Jan 23, 2020 | 2:40 PM

OUR CONNECTION TO THE INTERNET seems so ethereal – it’s as though data materializes out of thin air. This illusion is a result of the final hop of our connection to the internet.

I find the illusion compelling, especially when it comes to travel outside of Canada. Before the internet was readily available, I would travel with a short wave radio and string up an antenna to get news over the airwaves from home.

Now my computer substitutes for my short wave radio and the internet substitutes for the airwaves. I listen to thousands of radio stations around the world on my computer with no fading in and out. It’s easy to think of the internet as a medium of the air.

The notion of our data being in the “cloud” furthers that illusion. But, in fact, the cloud couldn’t be more grounded. The servers that provide data storage exist in concrete bunkers around the world. One of them is on Bunker Road in Kamloops. It’s owned by Q9, a Canadian company running data centres across the country.

“There is no cloud,” says Nicole Starosielski, author of The Undersea Network and adds:

“The cloud is in the ocean. It’s on the bottom of the sea floor. It goes through deep sea trenches. It goes through reefs amongst fish. It’s subject to undersea landslides. That’s where the internet is,” she told CBC Radio’s Spark. “The only time that the internet really is in the air is in that last hop when it goes from your router to your computer or from a cell tower to your phone.”

A casual look at a globe affirms that notion: seventy per cent is covered by water. Even then, considering the expense of laying cables, I would have thought that satellites carry most data. It turns out that satellites carry only a small fraction of what undersea cables do.

#### LISTED RECORDS
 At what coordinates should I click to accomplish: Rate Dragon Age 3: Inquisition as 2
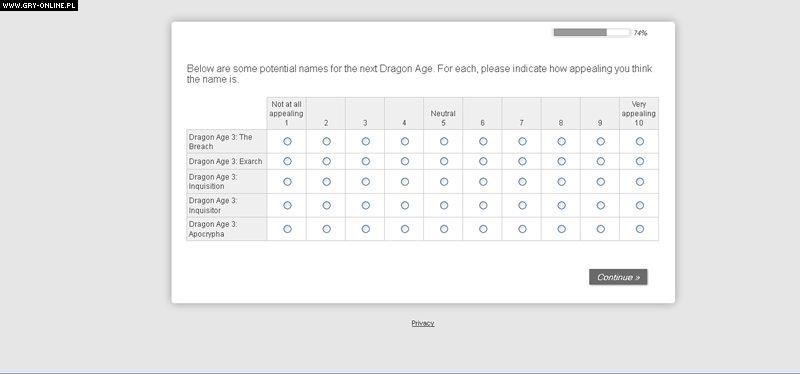click(327, 182)
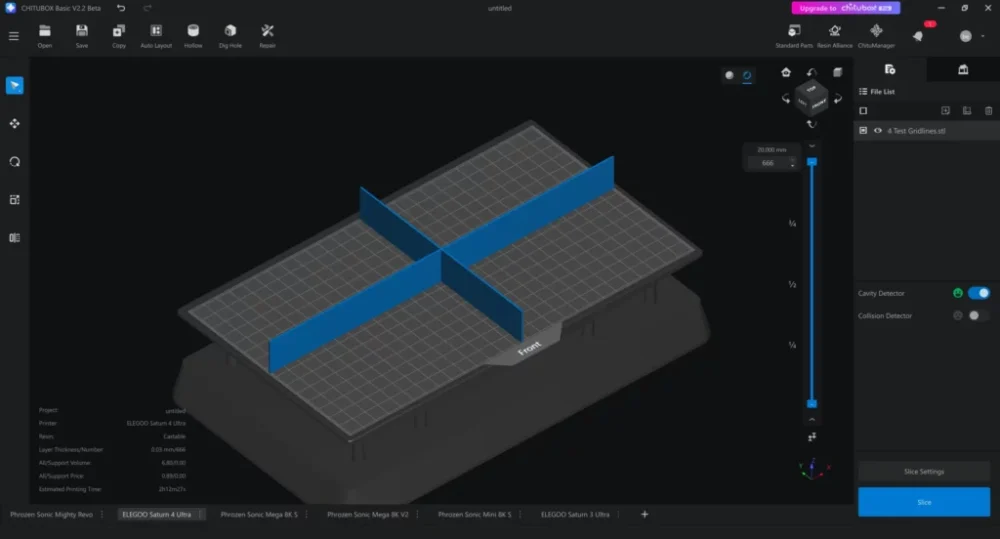The image size is (1000, 539).
Task: Reset view with the home icon
Action: (786, 72)
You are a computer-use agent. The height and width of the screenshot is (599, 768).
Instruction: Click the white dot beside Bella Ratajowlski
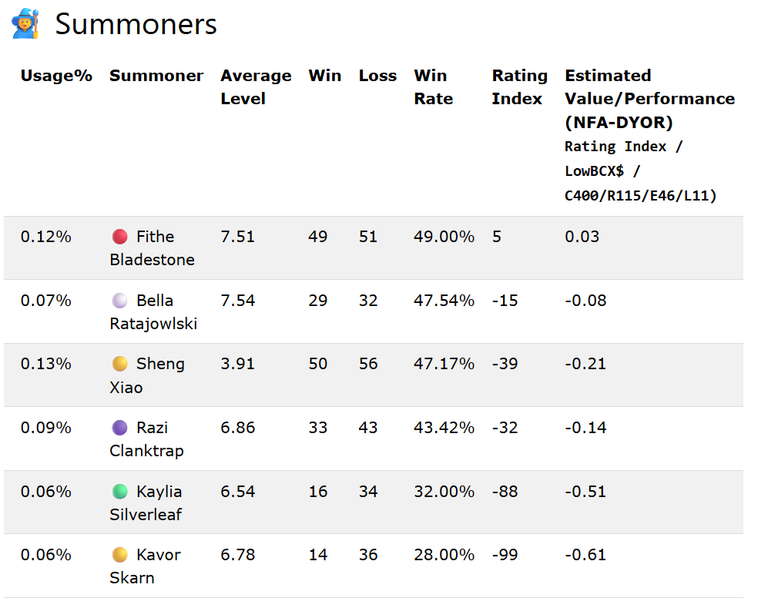click(120, 300)
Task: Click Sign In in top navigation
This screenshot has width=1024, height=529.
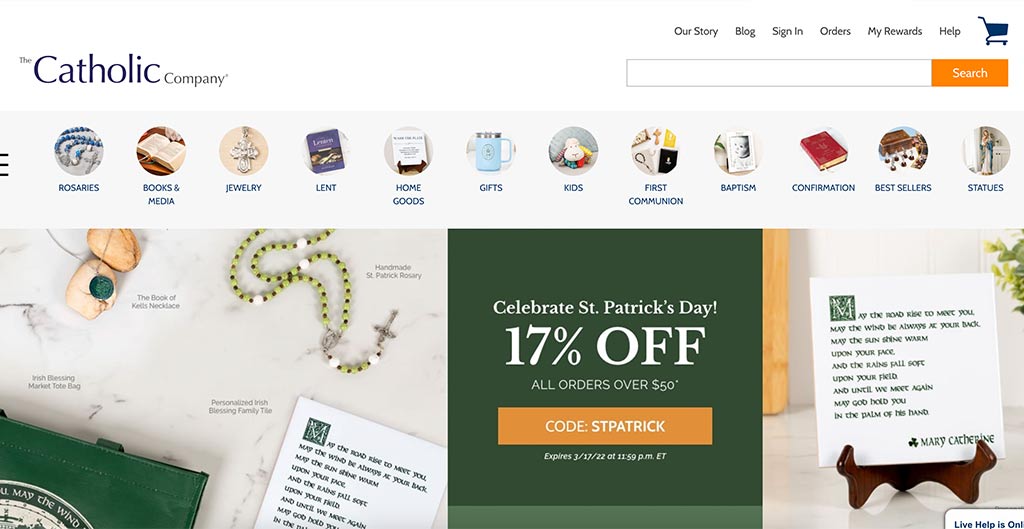Action: coord(788,31)

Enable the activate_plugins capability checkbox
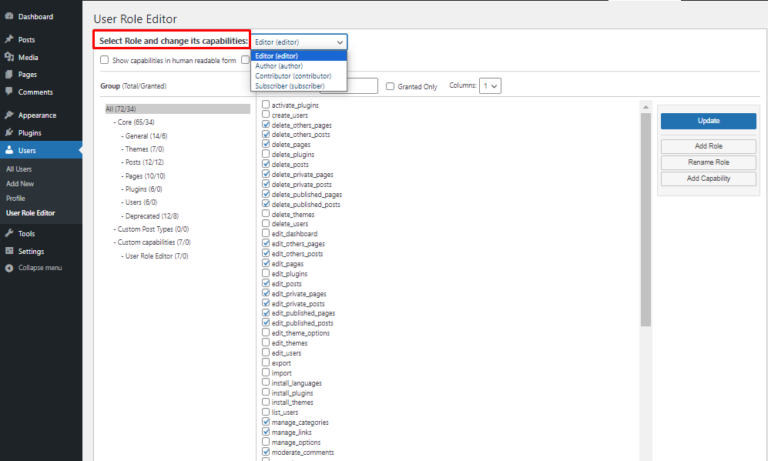(266, 105)
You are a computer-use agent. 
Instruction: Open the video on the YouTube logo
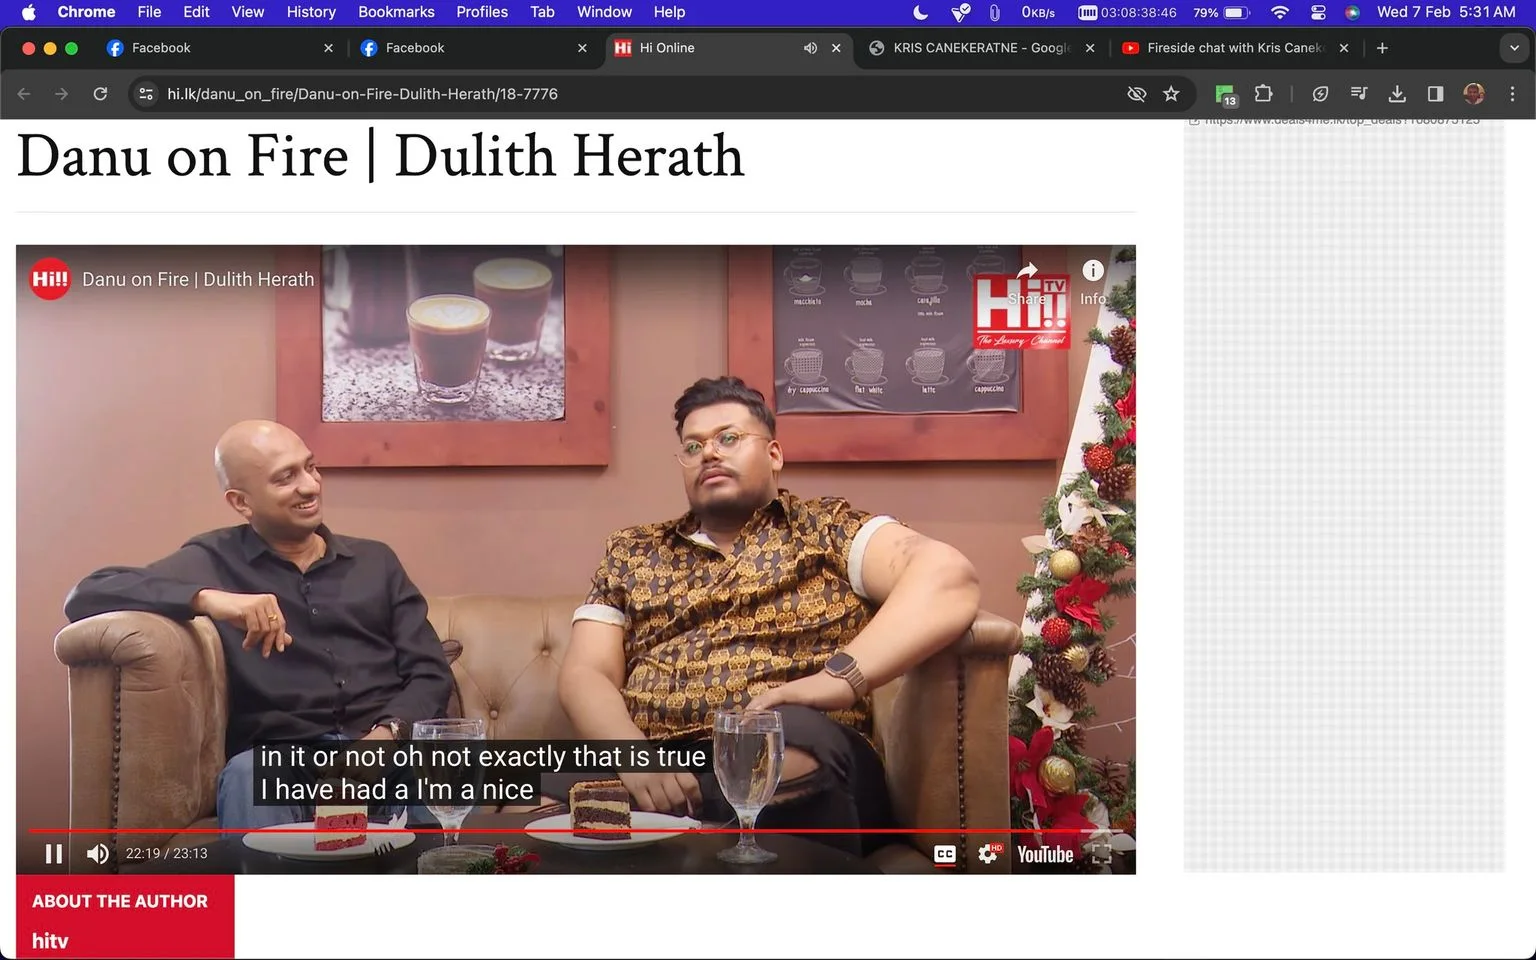pos(1045,854)
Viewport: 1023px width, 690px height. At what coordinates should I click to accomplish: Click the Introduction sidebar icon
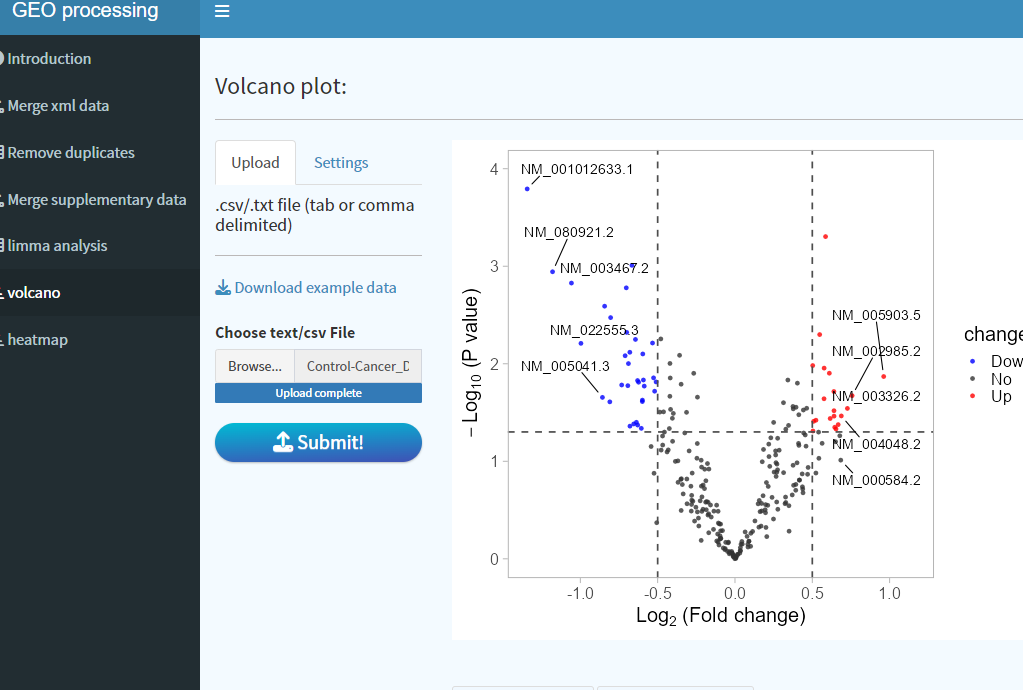click(2, 59)
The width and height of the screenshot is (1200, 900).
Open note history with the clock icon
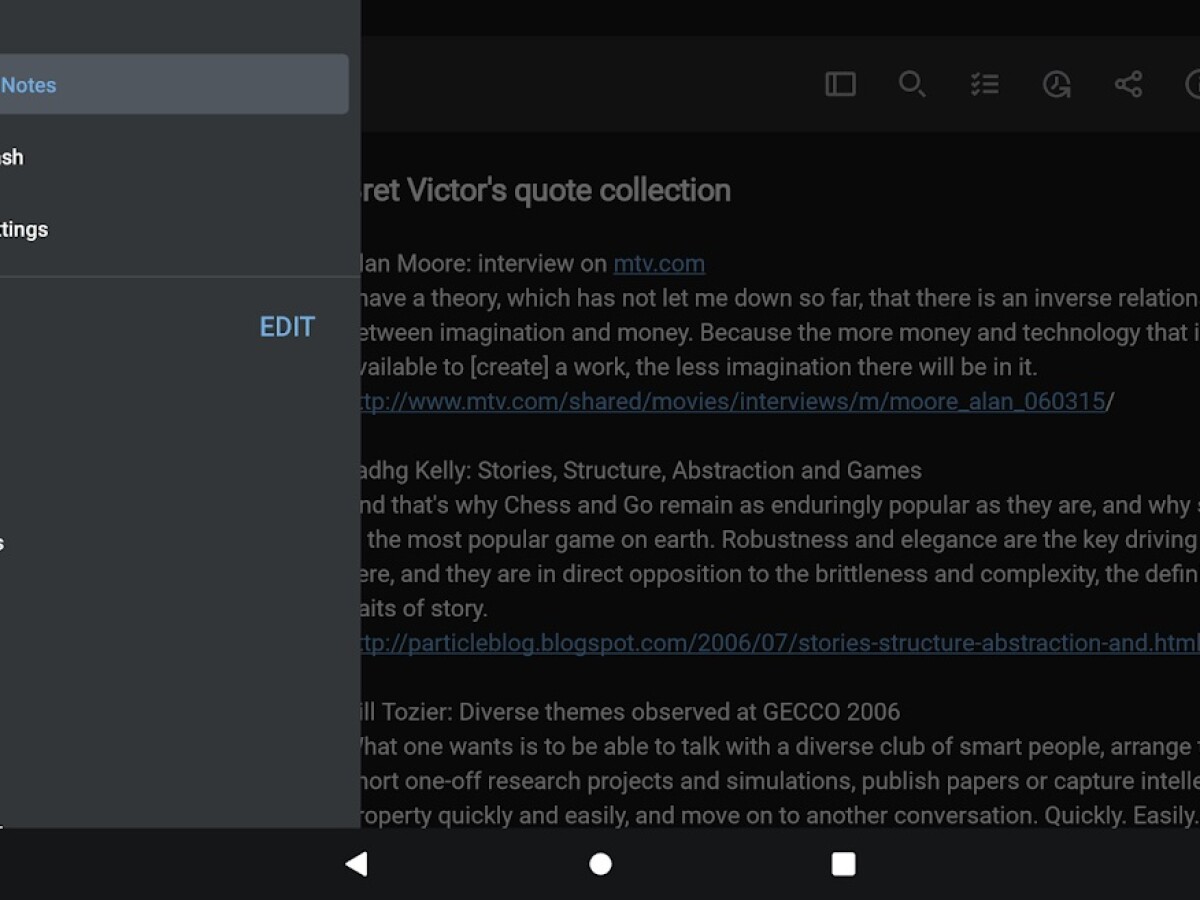click(x=1056, y=85)
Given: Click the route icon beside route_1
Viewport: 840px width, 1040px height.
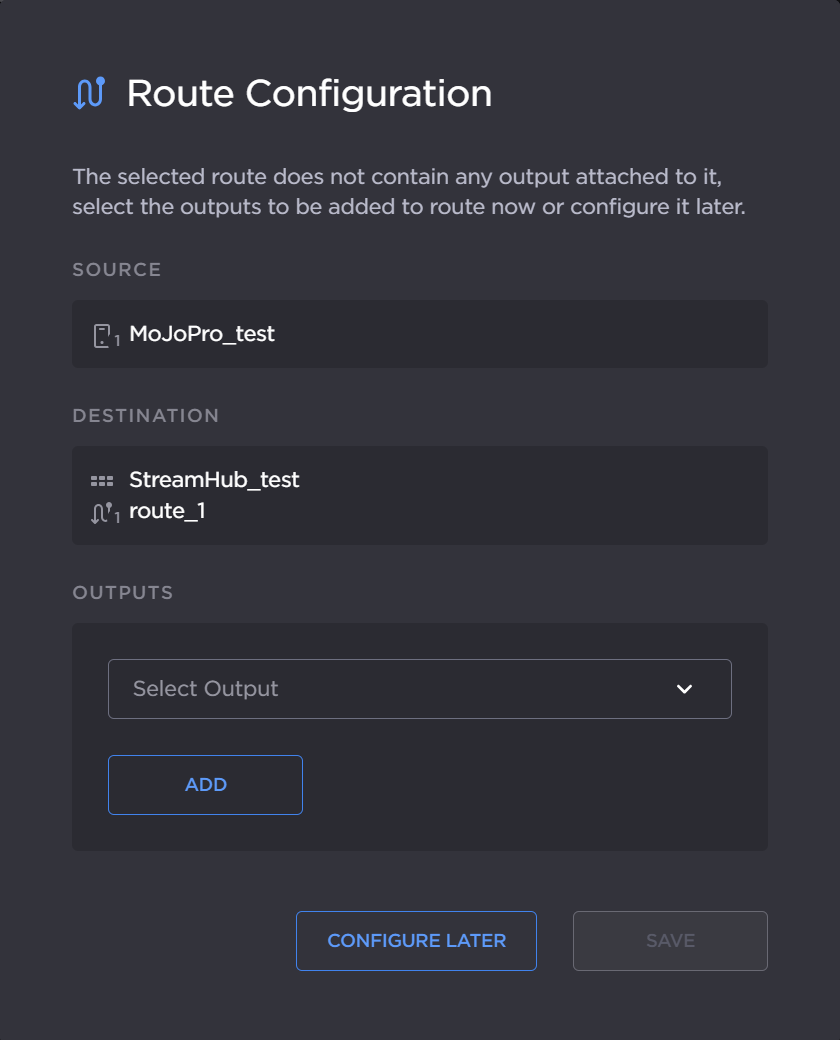Looking at the screenshot, I should click(x=102, y=511).
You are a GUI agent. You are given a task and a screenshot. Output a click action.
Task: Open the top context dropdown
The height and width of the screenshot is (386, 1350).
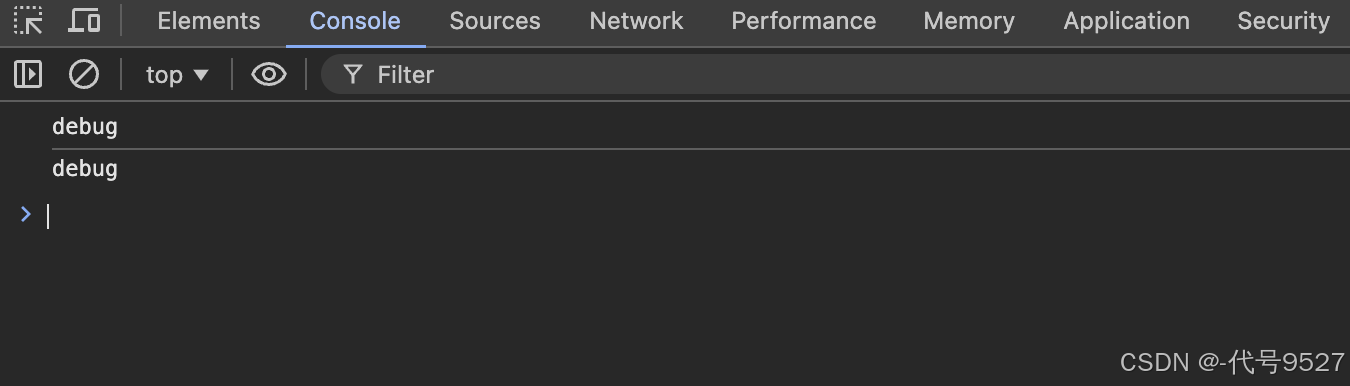point(177,74)
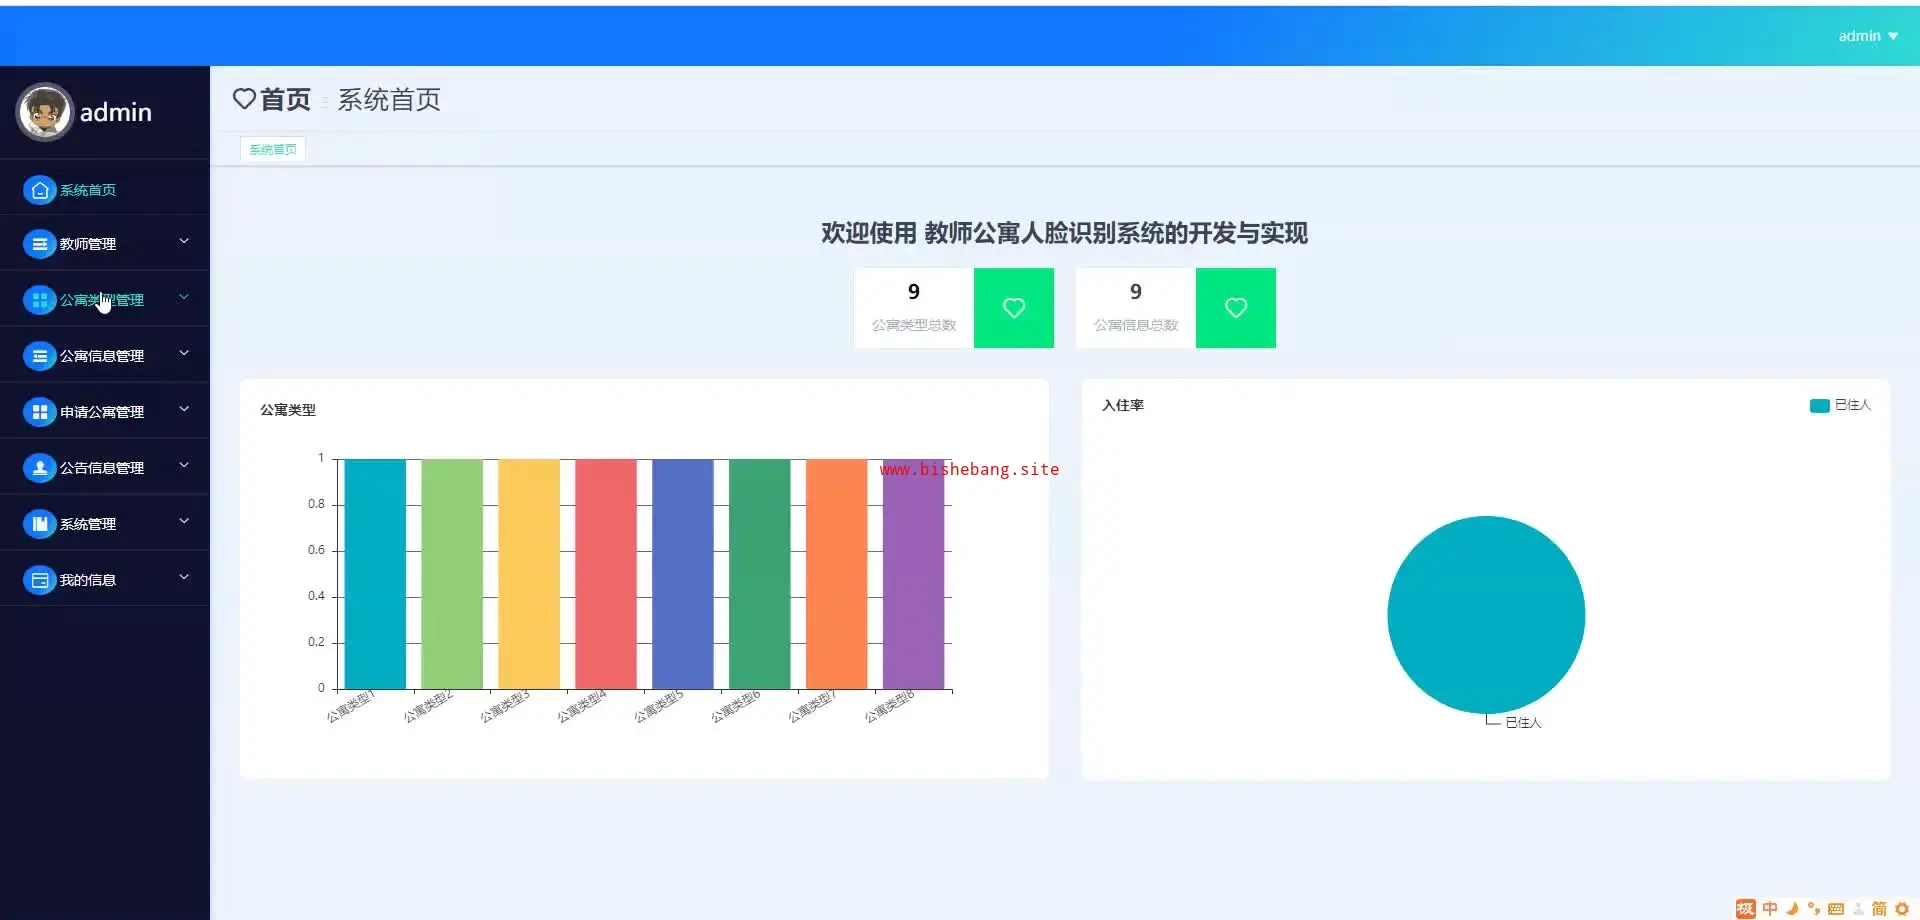
Task: Expand the 系统管理 menu chevron
Action: coord(184,522)
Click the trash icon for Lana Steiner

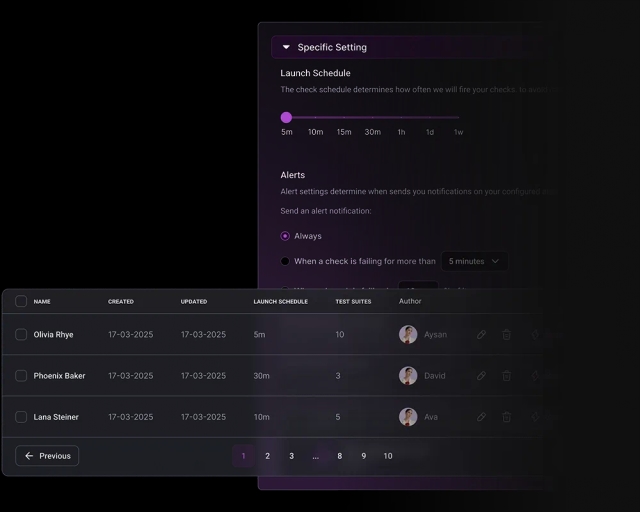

#### PROBLEMS TO SOLVE
(a) Reproduce the passage on undersea internet cables from "Jan 23, 2020" to "to the internet.".
(b) Using the passage on undersea internet cables, mark each statement yes or no and quote the words that decide it: (i) The data center on Bunker Road in Kamloops is owned by Q9. (ii) Satellites carry more data than undersea cables. (iii) Before the internet was readily available, the writer traveled with a short wave radio.

#### SOLUTIONS BY TASK
(a)
Jan 23, 2020 | 2:40 PM

OUR CONNECTION TO THE INTERNET seems so ethereal – it’s as though data materializes out of thin air. This illusion is a result of the final hop of our connection to the internet.

(b)
(i) Yes: "It’s owned by Q9, a Canadian company running data centres across the country."
(ii) No: "It turns out that satellites carry only a small fraction of what undersea cables do."
(iii) Yes: "Before the internet was readily available, I would travel with a short wave radio and string up an antenna to get news over the airwaves from home."